Segment Open
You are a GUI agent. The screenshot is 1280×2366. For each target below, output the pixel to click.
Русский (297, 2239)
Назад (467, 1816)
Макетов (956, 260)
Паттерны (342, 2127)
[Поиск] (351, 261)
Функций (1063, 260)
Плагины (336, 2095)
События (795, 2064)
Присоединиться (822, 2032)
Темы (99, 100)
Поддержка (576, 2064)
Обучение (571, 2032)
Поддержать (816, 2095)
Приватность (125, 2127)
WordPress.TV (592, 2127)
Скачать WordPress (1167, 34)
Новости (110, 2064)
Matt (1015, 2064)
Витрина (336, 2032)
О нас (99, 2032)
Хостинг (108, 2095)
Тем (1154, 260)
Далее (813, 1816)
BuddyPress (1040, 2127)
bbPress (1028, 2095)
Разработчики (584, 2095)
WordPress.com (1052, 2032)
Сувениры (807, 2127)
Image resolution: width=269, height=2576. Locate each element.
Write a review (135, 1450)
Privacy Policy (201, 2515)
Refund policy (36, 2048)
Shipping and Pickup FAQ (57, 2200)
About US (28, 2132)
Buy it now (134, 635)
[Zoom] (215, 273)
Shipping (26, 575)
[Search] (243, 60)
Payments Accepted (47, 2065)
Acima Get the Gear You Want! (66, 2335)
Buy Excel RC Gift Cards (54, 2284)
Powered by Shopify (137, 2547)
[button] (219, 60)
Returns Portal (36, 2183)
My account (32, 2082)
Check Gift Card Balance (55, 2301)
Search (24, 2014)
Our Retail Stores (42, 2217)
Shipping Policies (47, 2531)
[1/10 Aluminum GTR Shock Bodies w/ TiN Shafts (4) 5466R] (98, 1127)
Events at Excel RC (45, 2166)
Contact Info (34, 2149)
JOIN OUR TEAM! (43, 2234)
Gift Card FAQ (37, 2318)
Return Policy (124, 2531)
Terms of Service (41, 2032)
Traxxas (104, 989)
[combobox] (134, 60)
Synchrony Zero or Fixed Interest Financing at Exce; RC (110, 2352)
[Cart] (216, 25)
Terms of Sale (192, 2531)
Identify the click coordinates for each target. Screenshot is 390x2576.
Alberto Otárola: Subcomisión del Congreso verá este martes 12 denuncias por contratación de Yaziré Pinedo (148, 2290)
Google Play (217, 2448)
Segment Closed
_TASK INSTRUCTIONS_. Filter the entries down to the lines containing "Shipping". Copy each of those lines.

_OUTPUT BELOW_.
Shipping and Pickup FAQ (57, 2200)
Shipping (26, 575)
Shipping Policies (47, 2531)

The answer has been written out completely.